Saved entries
>> START

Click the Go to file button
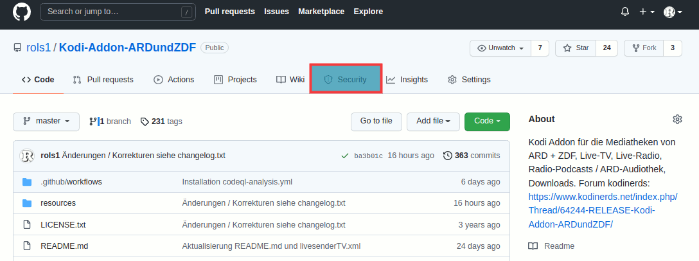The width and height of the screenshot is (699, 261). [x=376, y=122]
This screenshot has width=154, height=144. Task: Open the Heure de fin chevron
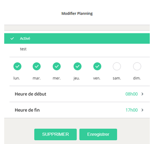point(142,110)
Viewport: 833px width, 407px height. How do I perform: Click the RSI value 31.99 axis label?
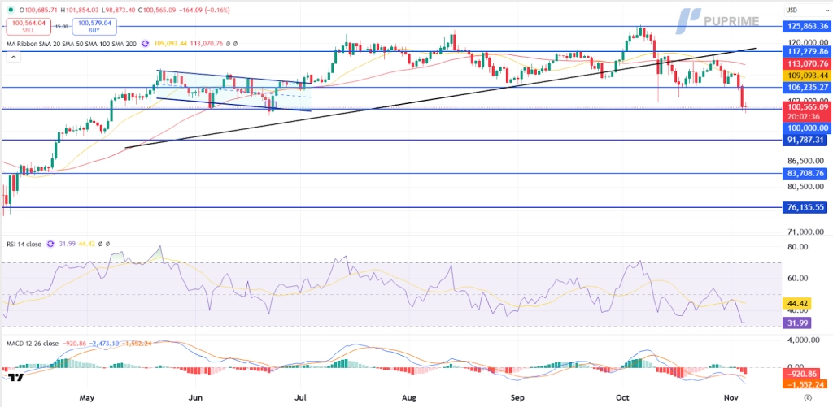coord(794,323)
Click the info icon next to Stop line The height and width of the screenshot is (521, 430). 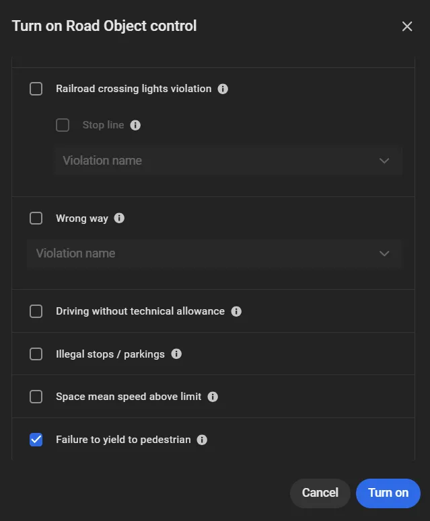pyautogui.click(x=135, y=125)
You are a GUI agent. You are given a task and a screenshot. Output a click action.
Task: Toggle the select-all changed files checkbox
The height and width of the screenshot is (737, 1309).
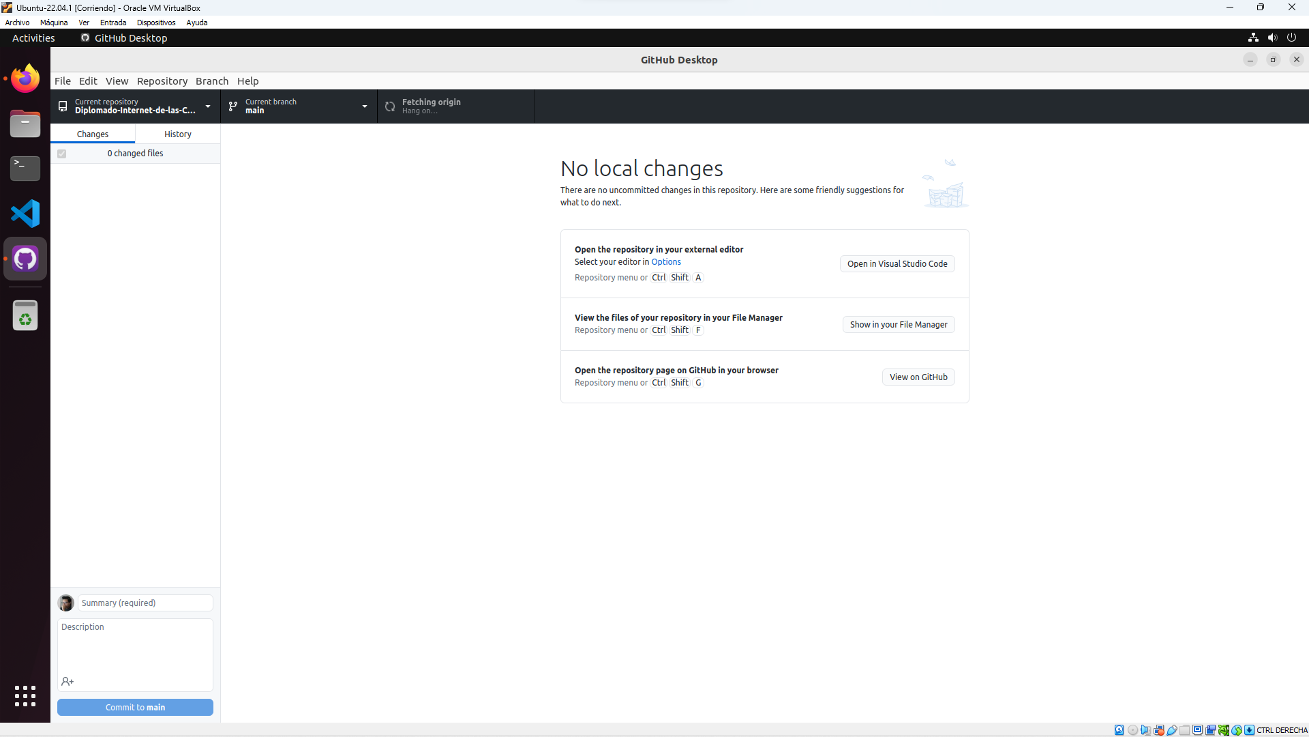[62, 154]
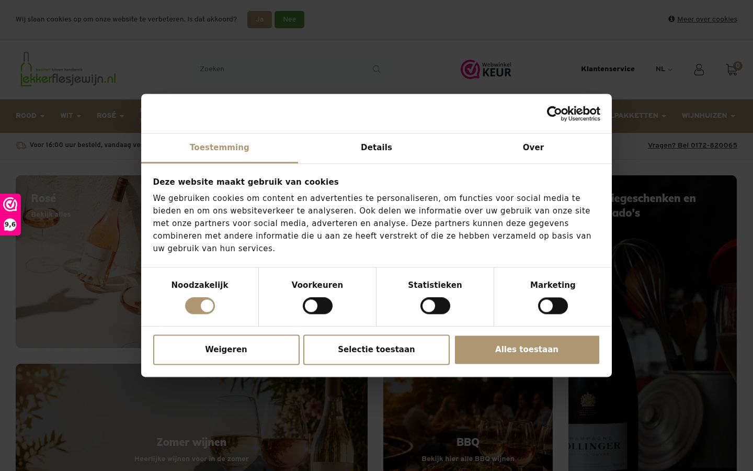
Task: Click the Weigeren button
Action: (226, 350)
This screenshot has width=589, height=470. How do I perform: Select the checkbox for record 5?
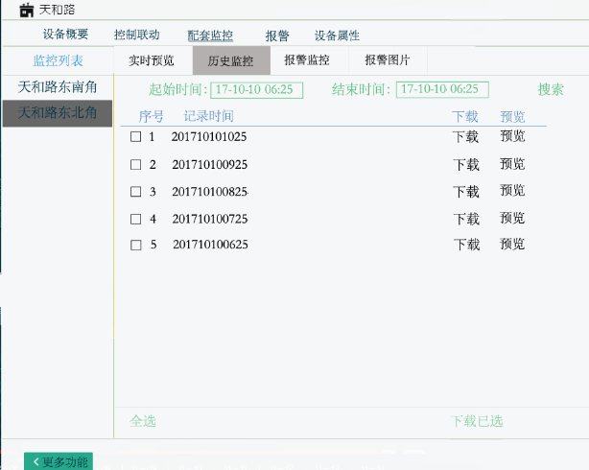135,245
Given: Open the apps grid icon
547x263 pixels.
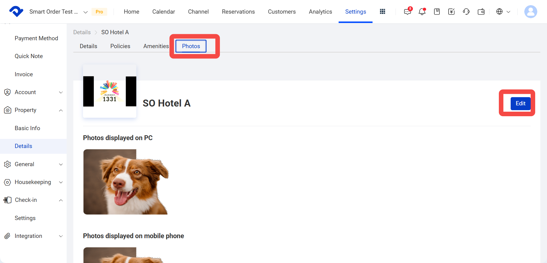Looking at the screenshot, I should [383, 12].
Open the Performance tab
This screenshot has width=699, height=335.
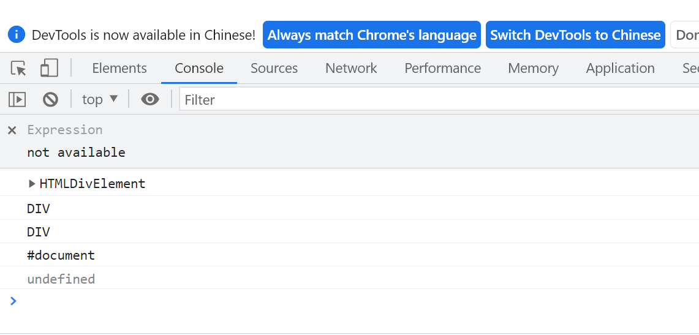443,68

>> END

Your goal: Revise everything from the line containing "Open the Performance tab" down to the end of the records, replacing "Performance" with "Network" and leaving all else unchanged. Omit the pictures from your answer.

Answer to this problem:
Open the Network tab
This screenshot has width=699, height=335.
443,68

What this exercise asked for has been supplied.